Your task:
Each line below should be quoted exactly, please.

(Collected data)
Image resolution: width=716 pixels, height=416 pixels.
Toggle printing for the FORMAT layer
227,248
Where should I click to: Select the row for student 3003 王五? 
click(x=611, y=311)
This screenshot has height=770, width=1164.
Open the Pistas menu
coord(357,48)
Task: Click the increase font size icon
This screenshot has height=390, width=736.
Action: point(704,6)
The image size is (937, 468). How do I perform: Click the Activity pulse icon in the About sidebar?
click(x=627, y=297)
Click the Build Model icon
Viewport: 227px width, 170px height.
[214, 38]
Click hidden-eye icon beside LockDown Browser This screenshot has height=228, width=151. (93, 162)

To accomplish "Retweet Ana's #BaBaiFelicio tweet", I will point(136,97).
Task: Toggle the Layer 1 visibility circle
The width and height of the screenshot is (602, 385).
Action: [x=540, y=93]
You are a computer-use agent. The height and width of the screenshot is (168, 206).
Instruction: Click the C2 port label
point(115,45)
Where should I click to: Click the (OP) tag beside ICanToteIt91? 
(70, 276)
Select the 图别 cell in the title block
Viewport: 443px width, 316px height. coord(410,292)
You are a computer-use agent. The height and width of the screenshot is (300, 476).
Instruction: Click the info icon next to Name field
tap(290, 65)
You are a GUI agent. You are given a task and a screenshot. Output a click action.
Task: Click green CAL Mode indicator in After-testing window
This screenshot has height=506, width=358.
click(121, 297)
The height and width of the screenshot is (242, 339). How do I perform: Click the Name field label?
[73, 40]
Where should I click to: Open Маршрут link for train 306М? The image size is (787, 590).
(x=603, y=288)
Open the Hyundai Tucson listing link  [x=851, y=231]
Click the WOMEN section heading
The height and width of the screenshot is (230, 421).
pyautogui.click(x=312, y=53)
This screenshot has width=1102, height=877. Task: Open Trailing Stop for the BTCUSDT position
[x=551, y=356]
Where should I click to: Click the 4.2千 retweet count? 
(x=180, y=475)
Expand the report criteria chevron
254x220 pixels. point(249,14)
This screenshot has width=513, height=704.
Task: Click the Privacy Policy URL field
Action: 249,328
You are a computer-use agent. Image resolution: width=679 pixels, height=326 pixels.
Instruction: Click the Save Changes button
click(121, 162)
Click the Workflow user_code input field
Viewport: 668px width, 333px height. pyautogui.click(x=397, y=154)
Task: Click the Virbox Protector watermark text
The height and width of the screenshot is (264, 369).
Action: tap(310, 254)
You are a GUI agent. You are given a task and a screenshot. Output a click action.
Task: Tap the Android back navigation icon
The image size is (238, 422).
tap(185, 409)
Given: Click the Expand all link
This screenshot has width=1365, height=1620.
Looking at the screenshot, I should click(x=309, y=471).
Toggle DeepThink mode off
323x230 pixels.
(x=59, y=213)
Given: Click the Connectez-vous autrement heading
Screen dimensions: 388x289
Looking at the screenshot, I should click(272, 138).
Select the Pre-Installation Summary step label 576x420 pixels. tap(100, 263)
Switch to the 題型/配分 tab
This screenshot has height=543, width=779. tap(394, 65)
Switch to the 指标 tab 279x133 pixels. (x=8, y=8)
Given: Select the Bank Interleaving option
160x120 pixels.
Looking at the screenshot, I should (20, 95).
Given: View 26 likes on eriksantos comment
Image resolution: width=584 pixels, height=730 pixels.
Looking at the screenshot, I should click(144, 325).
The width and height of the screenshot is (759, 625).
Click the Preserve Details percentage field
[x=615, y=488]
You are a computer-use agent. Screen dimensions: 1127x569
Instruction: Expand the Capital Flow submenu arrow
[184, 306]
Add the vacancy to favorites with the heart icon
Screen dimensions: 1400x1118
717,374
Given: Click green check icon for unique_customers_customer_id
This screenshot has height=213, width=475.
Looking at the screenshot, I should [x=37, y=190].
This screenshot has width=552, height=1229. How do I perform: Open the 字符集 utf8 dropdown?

Final answer:
Image resolution: width=716 pixels, height=416 pixels.
Toggle printing for the FORMAT layer
227,248
Where should I click to: Select the row for student 3003 王五? 
click(x=611, y=311)
This screenshot has height=770, width=1164.
Open the Pistas menu
coord(357,48)
Task: Click the increase font size icon
This screenshot has height=390, width=736.
Action: point(704,6)
The image size is (937, 468). How do I perform: Click the Activity pulse icon in the About sidebar?
click(x=627, y=297)
Click the Build Model icon
Viewport: 227px width, 170px height.
[214, 38]
Click hidden-eye icon beside LockDown Browser This screenshot has height=228, width=151. (93, 162)

To accomplish "Retweet Ana's #BaBaiFelicio tweet", I will point(136,97).
Task: Toggle the Layer 1 visibility circle
The width and height of the screenshot is (602, 385).
Action: [x=540, y=93]
You are a computer-use agent. The height and width of the screenshot is (168, 206).
Instruction: Click the C2 port label
point(115,45)
Where should I click to: Click the (OP) tag beside ICanToteIt91? 
(70, 276)
Select the 图别 cell in the title block
Viewport: 443px width, 316px height. coord(410,292)
You are a computer-use agent. The height and width of the screenshot is (300, 476).
Instruction: Click the info icon next to Name field
tap(290, 65)
You are a GUI agent. You are given a task and a screenshot. Output a click action.
Task: Click green CAL Mode indicator in After-testing window
This screenshot has height=506, width=358.
click(121, 297)
The height and width of the screenshot is (242, 339). How do I perform: Click the Name field label?
[73, 40]
Where should I click to: Open Маршрут link for train 306М? The image size is (787, 590).
(x=603, y=288)
Open the Hyundai Tucson listing link  [x=851, y=231]
Click the WOMEN section heading
The height and width of the screenshot is (230, 421).
pyautogui.click(x=312, y=53)
This screenshot has width=1102, height=877. Task: Open Trailing Stop for the BTCUSDT position
[x=551, y=356]
Where should I click to: Click the 4.2千 retweet count? 
(x=180, y=475)
Expand the report criteria chevron
254x220 pixels. point(249,14)
This screenshot has width=513, height=704.
Task: Click the Privacy Policy URL field
Action: 249,328
You are a computer-use agent. Image resolution: width=679 pixels, height=326 pixels.
Instruction: Click the Save Changes button
click(121, 162)
Click the Workflow user_code input field
Viewport: 668px width, 333px height. pyautogui.click(x=397, y=154)
Task: Click the Virbox Protector watermark text
The height and width of the screenshot is (264, 369).
Action: tap(310, 254)
You are a GUI agent. You are given a task and a screenshot. Output a click action.
Task: Tap the Android back navigation icon
The image size is (238, 422).
tap(185, 409)
Given: Click the Expand all link
This screenshot has width=1365, height=1620.
Looking at the screenshot, I should click(x=309, y=471).
Toggle DeepThink mode off
323x230 pixels.
(x=59, y=213)
Given: Click the Connectez-vous autrement heading
Screen dimensions: 388x289
Looking at the screenshot, I should click(272, 138).
Select the Pre-Installation Summary step label 576x420 pixels. tap(100, 263)
Switch to the 題型/配分 tab
This screenshot has height=543, width=779. tap(394, 65)
Switch to the 指标 tab 279x133 pixels. (x=8, y=8)
Given: Select the Bank Interleaving option
160x120 pixels.
Looking at the screenshot, I should (20, 95).
Given: View 26 likes on eriksantos comment
Image resolution: width=584 pixels, height=730 pixels.
Looking at the screenshot, I should click(144, 325).
The width and height of the screenshot is (759, 625).
Click the Preserve Details percentage field
[x=615, y=488]
You are a computer-use agent. Screen dimensions: 1127x569
Instruction: Expand the Capital Flow submenu arrow
[184, 306]
Add the vacancy to favorites with the heart icon
Screen dimensions: 1400x1118
717,374
Given: Click green check icon for unique_customers_customer_id
This screenshot has height=213, width=475.
Looking at the screenshot, I should [x=37, y=190].
This screenshot has width=552, height=1229. How do I perform: Open the 字符集 utf8 dropdown?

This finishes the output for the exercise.